What you will do>
Each entry that follows must be output without any deviation.

Collected data
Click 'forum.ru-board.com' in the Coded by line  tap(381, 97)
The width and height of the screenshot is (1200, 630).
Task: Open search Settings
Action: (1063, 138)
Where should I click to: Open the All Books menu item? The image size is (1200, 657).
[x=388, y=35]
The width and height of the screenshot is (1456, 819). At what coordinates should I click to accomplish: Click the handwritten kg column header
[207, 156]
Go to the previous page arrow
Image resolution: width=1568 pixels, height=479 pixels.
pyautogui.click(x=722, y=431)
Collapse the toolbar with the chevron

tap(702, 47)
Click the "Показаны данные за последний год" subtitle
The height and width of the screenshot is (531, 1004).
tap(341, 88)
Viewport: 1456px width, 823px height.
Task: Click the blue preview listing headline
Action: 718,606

Task response>
Click 'forum.ru-board.com' in the Coded by line  tap(381, 97)
The width and height of the screenshot is (1200, 630).
Task: Open search Settings
Action: (1063, 138)
Where should I click to: Open the All Books menu item? The image size is (1200, 657).
[x=388, y=35]
The width and height of the screenshot is (1456, 819). At what coordinates should I click to accomplish: Click the handwritten kg column header
[207, 156]
Go to the previous page arrow
Image resolution: width=1568 pixels, height=479 pixels.
pyautogui.click(x=722, y=431)
Collapse the toolbar with the chevron

tap(702, 47)
Click the "Показаны данные за последний год" subtitle
The height and width of the screenshot is (531, 1004).
tap(341, 88)
Viewport: 1456px width, 823px height.
Task: Click the blue preview listing headline
Action: 718,606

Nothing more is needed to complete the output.